Review – Kaki King at the Biltmore Cabaret, Vancouver, March 12 2011
– review by Rebecca Apostoli/photos by Ashley Tanasiychuk
Not often will a musician be so aware of crowd dynamics and sightlines that she asks the entire dance floor to asseyez-vous s’il vous plait; but a ballsy and admiringly brash Kaki King did just that on Saturday night at the Biltmore Cabaret during what she has branded her “Guitar Traveling Freak Show”.
A truly mixed crowd, spanning the spectrum from hardcore guitar nerds to elderly easy-listening fans to late-night hipster DJ party kids, willingly complied with Kaki’s wishes. All good-naturedly reposed to take in a 90-minute set chock full of virtuosic finger-style guitar and a vast array of exotic instruments, each freakier than the last.
A student of the acoustic heavy wood genre, King is well versed in the history of the art form. For her solo acoustic set she borrowed songs from Michael Hedges and Andrew York, yet issued a humble disclaimer for her skill compared to these greats. She did not disappoint (well, unless you were one of the mislead indie rockers expecting a full band and a complete rundown of all the songs from Until We Felt Red, her third album). Despite suffering the tail end of what sounded like a pretty severe head cold, Kaki did manage to croon a couple numbers to the delight of her swooning fangrrls (and boys). Singing, she gladly confessed, is not her primary talent, which is more than excusable considering her goddess-like grasp of the guitar and all the range of acoustic sounds she’s capable of producing.

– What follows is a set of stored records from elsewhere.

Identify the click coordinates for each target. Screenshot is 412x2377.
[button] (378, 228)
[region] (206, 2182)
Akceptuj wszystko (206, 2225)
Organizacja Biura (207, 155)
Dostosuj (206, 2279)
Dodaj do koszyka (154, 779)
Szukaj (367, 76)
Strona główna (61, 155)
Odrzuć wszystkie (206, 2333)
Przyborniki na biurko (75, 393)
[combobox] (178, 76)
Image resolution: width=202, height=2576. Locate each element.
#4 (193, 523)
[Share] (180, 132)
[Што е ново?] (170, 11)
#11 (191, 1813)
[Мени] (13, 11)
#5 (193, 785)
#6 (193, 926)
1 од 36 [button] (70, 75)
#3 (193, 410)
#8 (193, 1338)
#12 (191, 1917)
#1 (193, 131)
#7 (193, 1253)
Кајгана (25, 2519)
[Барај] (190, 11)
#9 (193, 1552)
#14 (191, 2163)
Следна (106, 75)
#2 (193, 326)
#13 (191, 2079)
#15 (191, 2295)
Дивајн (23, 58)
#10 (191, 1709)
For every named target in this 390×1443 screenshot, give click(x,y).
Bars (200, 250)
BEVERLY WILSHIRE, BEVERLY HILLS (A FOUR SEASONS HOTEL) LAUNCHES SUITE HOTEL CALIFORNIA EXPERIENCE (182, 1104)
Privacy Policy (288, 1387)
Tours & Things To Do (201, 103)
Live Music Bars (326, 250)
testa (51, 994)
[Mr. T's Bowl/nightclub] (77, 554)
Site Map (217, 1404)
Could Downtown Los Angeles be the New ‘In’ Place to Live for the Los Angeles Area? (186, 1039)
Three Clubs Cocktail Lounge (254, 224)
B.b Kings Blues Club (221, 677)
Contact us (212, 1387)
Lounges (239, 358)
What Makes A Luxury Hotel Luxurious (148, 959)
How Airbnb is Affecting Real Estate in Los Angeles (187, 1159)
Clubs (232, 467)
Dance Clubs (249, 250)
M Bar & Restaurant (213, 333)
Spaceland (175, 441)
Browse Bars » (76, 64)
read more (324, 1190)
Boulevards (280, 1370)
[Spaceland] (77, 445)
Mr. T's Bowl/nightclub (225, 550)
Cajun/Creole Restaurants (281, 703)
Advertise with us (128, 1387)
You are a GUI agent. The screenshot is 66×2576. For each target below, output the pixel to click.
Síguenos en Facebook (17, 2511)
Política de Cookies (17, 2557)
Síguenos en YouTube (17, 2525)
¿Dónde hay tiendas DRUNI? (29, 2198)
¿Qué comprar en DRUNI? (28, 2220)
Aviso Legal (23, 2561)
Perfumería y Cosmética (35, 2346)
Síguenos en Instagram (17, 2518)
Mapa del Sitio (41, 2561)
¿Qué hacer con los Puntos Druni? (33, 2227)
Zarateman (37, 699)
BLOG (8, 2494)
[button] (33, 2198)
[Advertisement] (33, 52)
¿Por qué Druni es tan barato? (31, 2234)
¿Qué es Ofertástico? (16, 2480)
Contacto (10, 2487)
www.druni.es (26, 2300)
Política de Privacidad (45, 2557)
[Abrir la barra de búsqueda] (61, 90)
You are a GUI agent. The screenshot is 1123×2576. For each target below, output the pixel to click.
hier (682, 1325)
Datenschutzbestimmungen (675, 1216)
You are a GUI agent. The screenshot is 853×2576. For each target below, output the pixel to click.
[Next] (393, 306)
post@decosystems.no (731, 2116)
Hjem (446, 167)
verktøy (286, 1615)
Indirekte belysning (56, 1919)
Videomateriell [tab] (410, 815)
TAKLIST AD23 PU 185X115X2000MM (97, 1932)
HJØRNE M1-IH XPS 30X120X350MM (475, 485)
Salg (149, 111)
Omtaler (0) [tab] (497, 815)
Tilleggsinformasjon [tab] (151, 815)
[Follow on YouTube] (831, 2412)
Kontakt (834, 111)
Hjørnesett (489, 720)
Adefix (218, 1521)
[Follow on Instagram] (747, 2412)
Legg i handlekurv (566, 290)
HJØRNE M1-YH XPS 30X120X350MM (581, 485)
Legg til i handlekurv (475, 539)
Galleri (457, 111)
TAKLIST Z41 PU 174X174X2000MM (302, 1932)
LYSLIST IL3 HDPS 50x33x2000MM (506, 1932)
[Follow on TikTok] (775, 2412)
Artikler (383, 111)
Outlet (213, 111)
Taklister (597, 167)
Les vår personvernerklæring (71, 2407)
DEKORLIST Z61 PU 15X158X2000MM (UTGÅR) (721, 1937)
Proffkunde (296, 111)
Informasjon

For this tour Team Kaki consists of King plus soundman and trumpet player Dan Brantigan, as well as one of the hardest working guitar techs I’ve ever seen, Anna Morsett. With a guitar change and/or tuning for pretty much every song of the night, Morsett was kept busy tuning, running and presenting her boss with a new guitar, each more exotic, beautiful or just straight-up weirder than the last. Guitar-porn highlights of the night included a “prepared” guitar featuring an artificial bridge made out of a cabinet handle; a vintage Weisenborn; a “Dojo” or dobro-banjo; an Andrew White 7 string classical with fanned frets; and a “harp” guitar, described by King as a “conjoined twin, tumorous and stupid.” This freakish Elephant Man of an instrument provoked gasps of disgust and admiration from all the guitar nerds in the house.
One note of disappointment was the trio of Canucks fans on a post-win high following Saturday’s game, who very vocally expressed their distaste for King’s show. No, the Biltmore was not a logical choice for a raucous night out (What, was the Roxy not open yet?). In the future, hockey fans – please remember not everyone cares about how well grown men can chase a rubber puck around a frozen swimming pool and do not disrespect a serious musician and her audience with your boorish banter. Luckily these loud-mouthed jocks got bored and left halfway through Kaki’s set. Perhaps her immaculate cover of Fences’ “My Girl The Horse” was not to their liking?
Another aspect of note was King taking a pre-show song request over Twitter from one of her 9,000 followers. She appears to be quite the social media vixen, which perhaps accounts for the packed house for this show. With one acrylic-nailed hand on the pulse of modern music and the other on her smart-phone, it’s safe to say Kaki King is primed to become one of this generation’s next independent music superwomen.